When he was finally released, the academy felt like a different place. Bureau agents were a visible presence, their white suits standing out amidst the student robes. A palpable tension had replaced the earlier, subdued fear. The official story was now one of a malicious investigation, and Silas was at the center of it.

He found Leo in their usual spot in the library, but the boy was a nervous wreck.

"They questioned me for an hour," Leo whispered, his wisp huddled under the table. "They asked about the clock tower. About what we talk about. They kept calling it a 'cell.' I didn't tell them anything, Silas, I swear!"

"I know you didn't," Silas said, his heart sinking. The web was tightening.

A note, slipped into his bag by an unseen hand, summoned him to the greenhouse. Magus Brom was waiting, his face etched with deep lines of worry.

"He's auditing my access to the restricted archives," Brom said without preamble. "He's looking for any pre-Bureau texts I've consulted. He's building a case that I have been radicalizing you with heretical knowledge." He poured a glass of amber liquid with a slightly trembling hand. "He cannot touch Seraphina directly—her family's influence is too great—but he is isolating her. Spreading whispers that she has been magically compromised."

"He's trying to cut me off from everyone," Silas said, the strategy becoming clear. "Isolate the pathogen so it can be safely excised."

"Precisely." Brom took a long drink. "Your network, your alliance with Valerius… it made you dangerous. He must dismantle it before he can move against you again."

That night, in the silence of his room, the weight of it felt crushing. Corvus had reframed the entire conflict. He was no longer a hunter chasing a fugitive; he was a surgeon preparing to remove a tumor, and he was meticulously cauterizing all the surrounding blood vessels first.

"The hunter's strategy is effective," Lurk observed, its calm tone a stark contrast to the turmoil in Silas's mind. "He attacks not us, but our connections. He understands that our strength is no longer singular."

"What do we do?" Silas asked, staring into the darkness.

"We must prove his premise false. He believes we are the source of the instability. We must demonstrate, publicly and undeniably, that we are not.
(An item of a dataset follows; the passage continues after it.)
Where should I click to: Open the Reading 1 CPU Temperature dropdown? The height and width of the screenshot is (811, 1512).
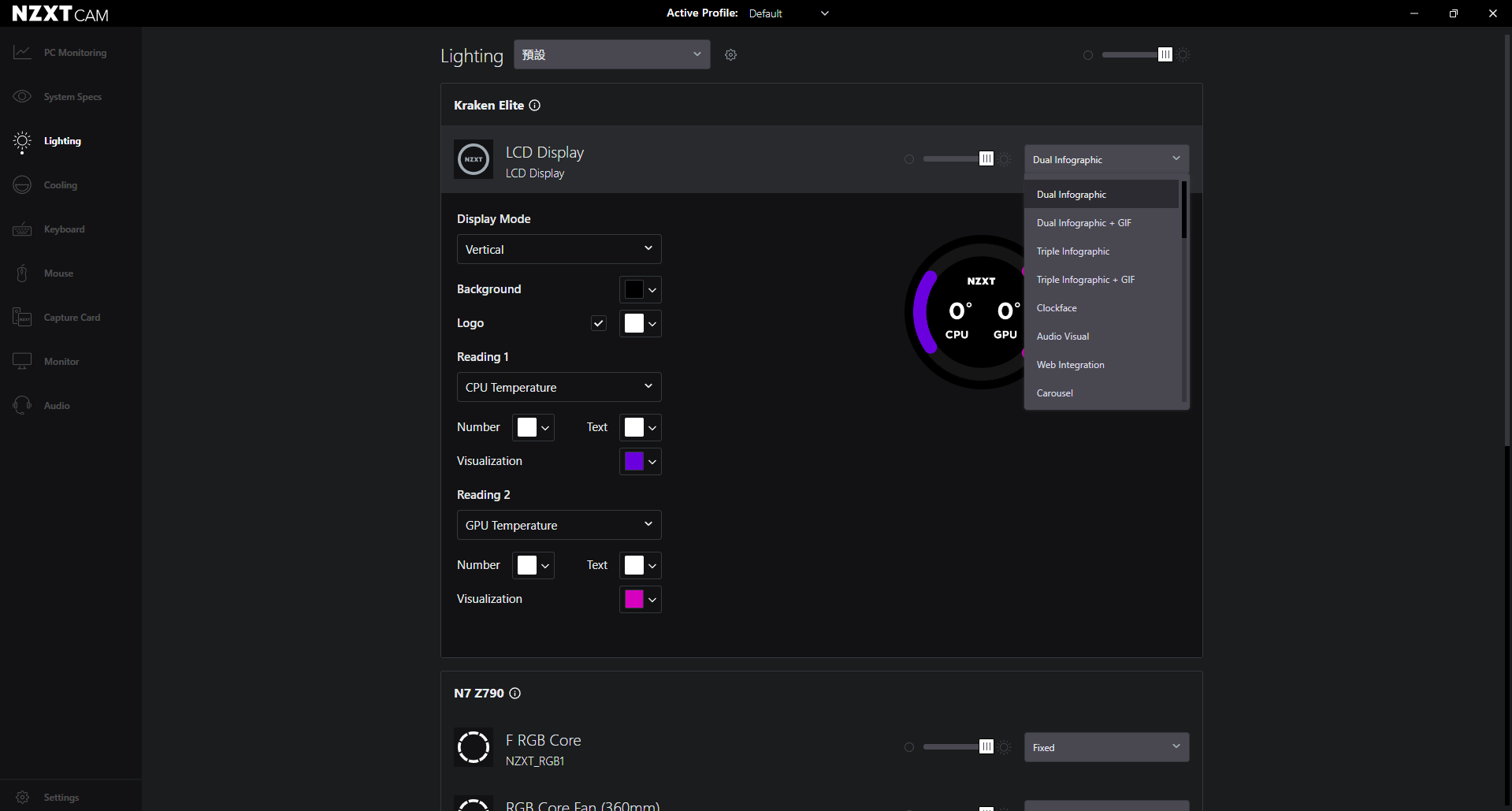[559, 387]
That the instability is systemic, and that we are the only ones who can contain it."

"How? He controls the narrative now. Anything we do will be seen as another act of sabotage."

"Then we must act when the next fracture occurs," Lurk replied. "And we must ensure the entire academy sees it for what it is. We must force the truth into the light, where even the Bureau's shadows cannot hide it."

It was a colossal risk. It meant waiting for another disaster, another tear in reality, and then stepping directly into Corvus's crosshairs to stop it.

The path forward was terrifyingly clear. They were no longer just trying to survive or warn others. They were heading for a direct, public confrontation with the full authority of the Celestial Bureau. The next fracture wouldn't just be a crisis. It would be a battlefield.